Trump Administration’s Budget Proposal: Would It Help Drain the Swamp?

The Office of Management and Budget has released President Trump’s proposed budget for fiscal year 2019. A hallmark of the Trump campaign was a call to “drain the swamp” in Washington. Any serious attempt to do so requires targeting for elimination those federal programs that confer privileges upon particular commercial interests.

So, let’s look at how some of the more infamous examples of federal privilege programs would fare if the administration’s budget proposal were adopted:

  • Agricultural Subsidies: On one hand, the budget proposes to cut funding for a few programs at the US Department of Agriculture that primarily benefit commercial agricultural interests and rural businesses. It would also cap subsidies for wealthier farmers and reduce crop insurance premium subsidies. On the other hand, it would increase subsidies for these interests as part of the administration’s plans for infrastructure. While the budget says that the government “should not be singling out select commodities for special assistance,” under this proposal the federal government would continue to do just that.
  • The Economic Development Administration and the Manufacturing Extension Partnership programs at the Department of Commerce would be eliminated. These two programs have (deservedly) been considered “corporate welfare” for decades.
  • The Department of Energy’s Advanced Research Project Agency-Energy (ARPA-E) program would be eliminated and applied energy programs would be cut roughly in half. A couple of small loan programs, including the Advanced Technology Vehicles program, would also be eliminated. This contrasts with the administration’s pledge to spend taxpayer dollars on “early-stage research and development that will enable the private sector to deploy the next generation of technologies and energy services…” Research and development should be left to the private sector.
  • Housing and Urban Development’s Community Development Block Grants, which sometimes directly benefit particular businesses, would be eliminated. The budget notes that “State and local governments are better positioned to address local community and economic development needs.” That’s true, though the same could be said for numerous other programs that the administration doesn’t target for elimination.
  • The Essential Air Service at the Department of Transportation would be cut by about a third. This program, which keeps non-economical airports in operation to the benefit of carriers, should be eliminated.
  • The Small Business Administration, which benefits banks and some businesses at the expense of others, comes away largely unscathed. The budget claims that “the SBA helps expand private lending to small business owners that cannot attain it elsewhere,” but the idea that these lending programs are filling some sort of market void is simply not true.
  • The US Export-Import Bank also comes away unscathed. Like the SBA, the budget adopts the language of its beneficiaries in justifying the agency’s continuance. As other Mercatus Center scholars have repeatedly noted, the Ex-Im Bank exists primarily to provide subsidized export credit to major corporations like Boeing.
  • The Overseas Private Investment Corporation, which provides subsidized financing to domestic and foreign companies investing in developing countries, would be consolidated with other federal development programs into a new “Development Finance Institution.” According to one press report, dove-tailing legislation will soon be introduced in Congress to accomplish the reorganization, which would reportedly give the new agency “the ability to take an ownership stake — or equity — in its investments, an authority that OPIC currently lacks, but which its leaders and supporters have long argued in favor of granting.” Not good.

Some brief thoughts:

The budget proposal does almost nothing to “drain the swamp,” and in many ways will sustain or expand it. The inconsistencies are striking. Language that the administration uses to justify eliminating a few programs that dispense special interest privilege could apply to the many programs that it has decided to keep around.

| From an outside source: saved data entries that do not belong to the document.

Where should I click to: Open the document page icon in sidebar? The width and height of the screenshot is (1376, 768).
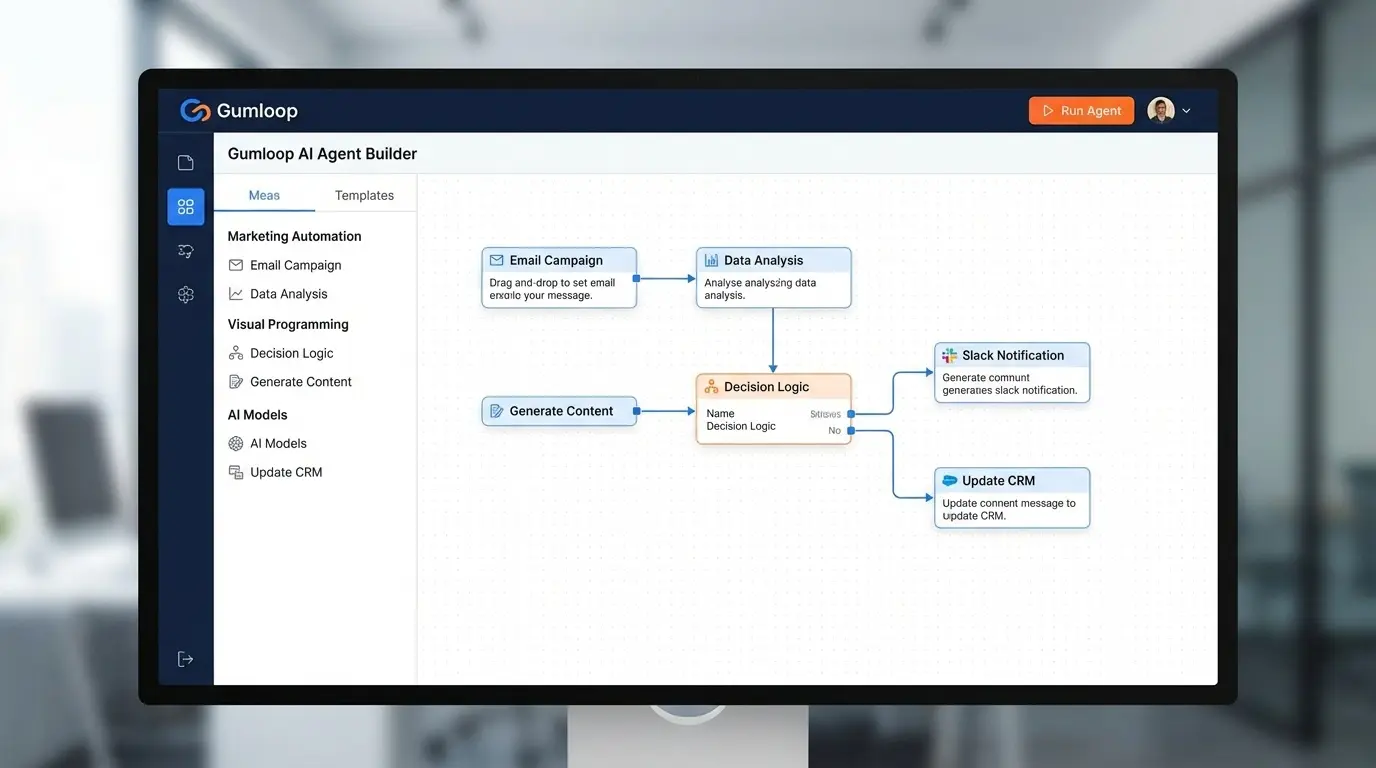[185, 163]
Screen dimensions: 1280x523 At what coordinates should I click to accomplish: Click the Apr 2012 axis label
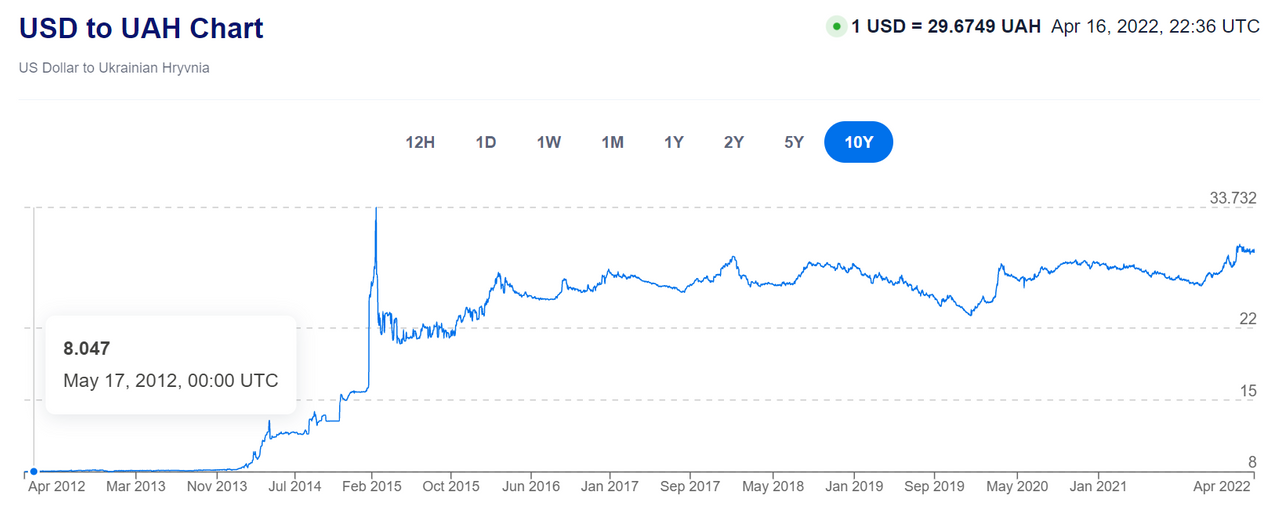tap(55, 487)
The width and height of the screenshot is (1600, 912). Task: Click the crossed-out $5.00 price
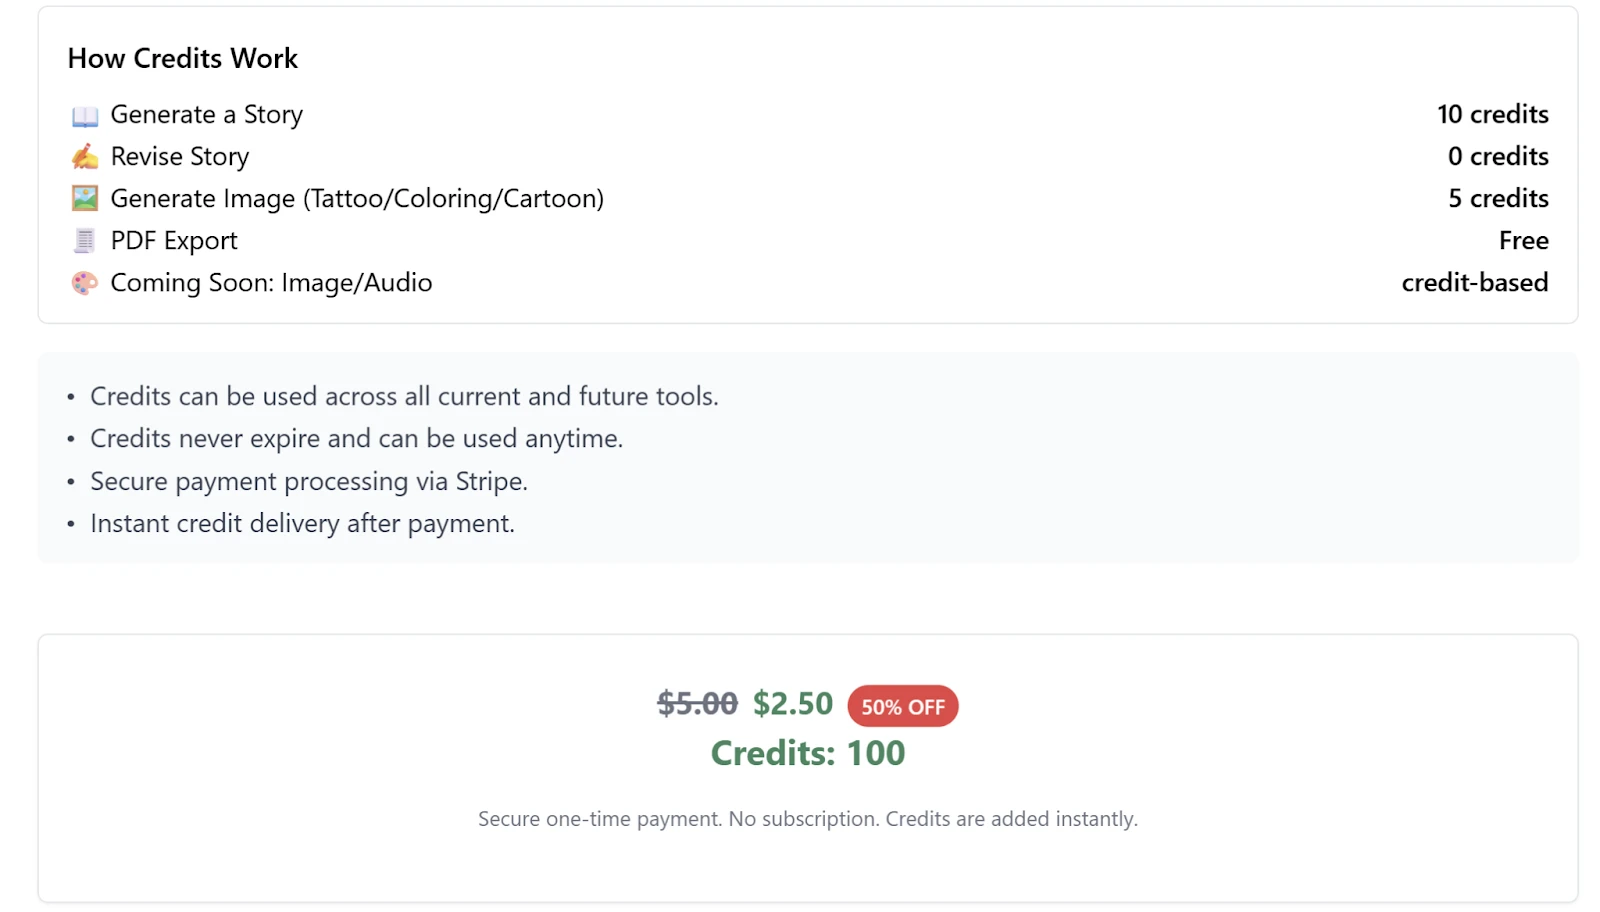point(697,704)
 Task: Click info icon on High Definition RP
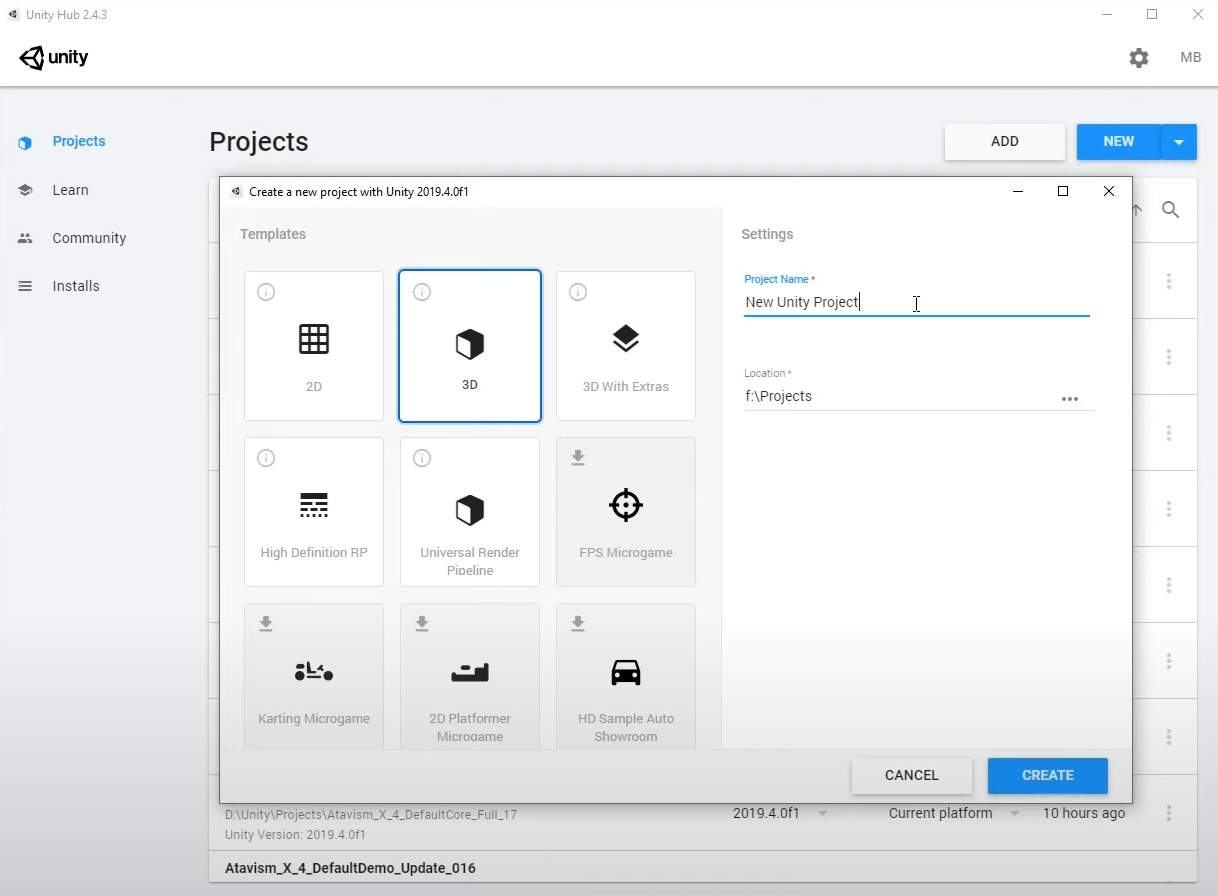(266, 458)
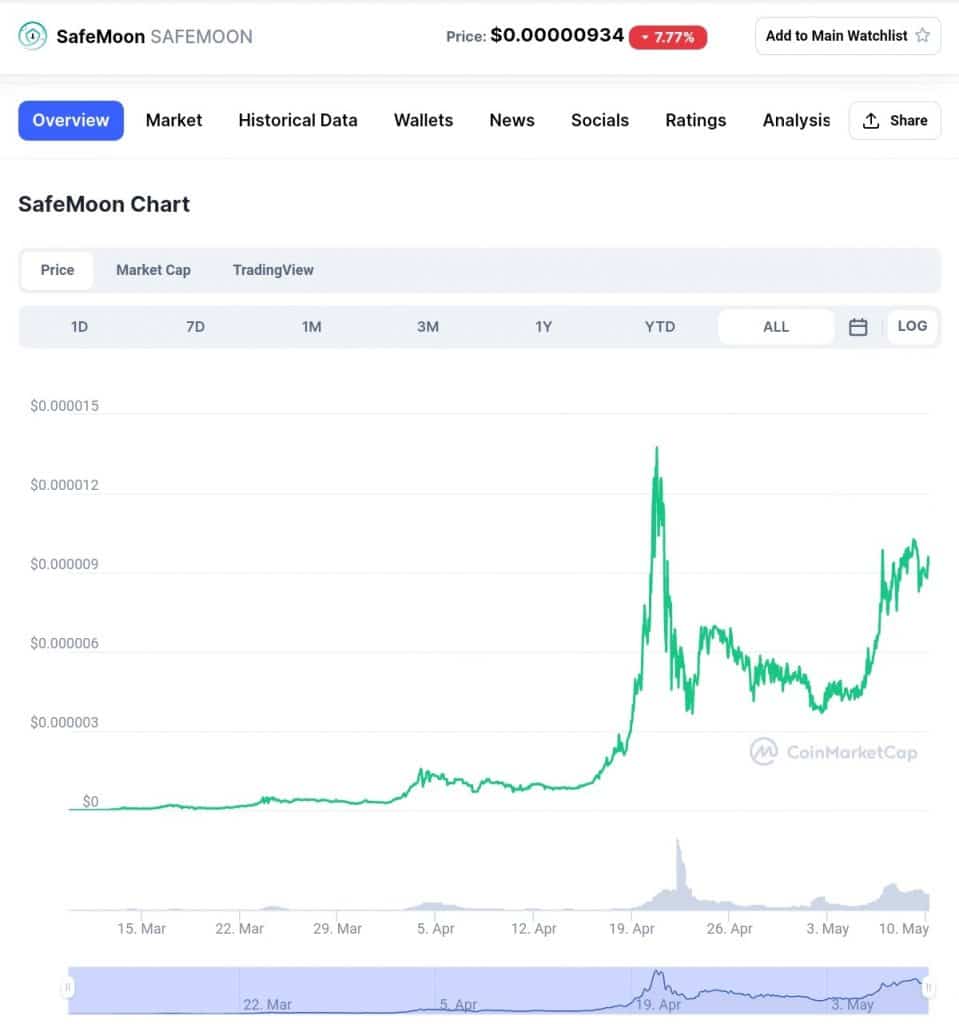Open the Wallets tab

tap(423, 120)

Presidents George W. Bush and Barack Obama also proposed to cut and eliminate various corporate welfare programs. Neither fought for them, and the outcome was predictable because the interests who benefit from these programs are better organized than the taxpayers and consumers who stand to gain from their elimination. The Trump administration itself proposed cuts and eliminations with its first budget, but it, too, failed to fight for these cuts. If the administration isn’t going to fight for the cuts, why bother?

Moreover, the president just signed a budget framework that basically gave Congress a blank check for the very programs that the administration claims it wants to cut or eliminate. Thus, this budget proposal is akin to a ship with no captain and a broken rudder.

Lastly, for those who view the Pentagon’s budget as a fountain of privilege for military suppliers and defense contractors, those special interests are arguably the biggest winners under this proposal.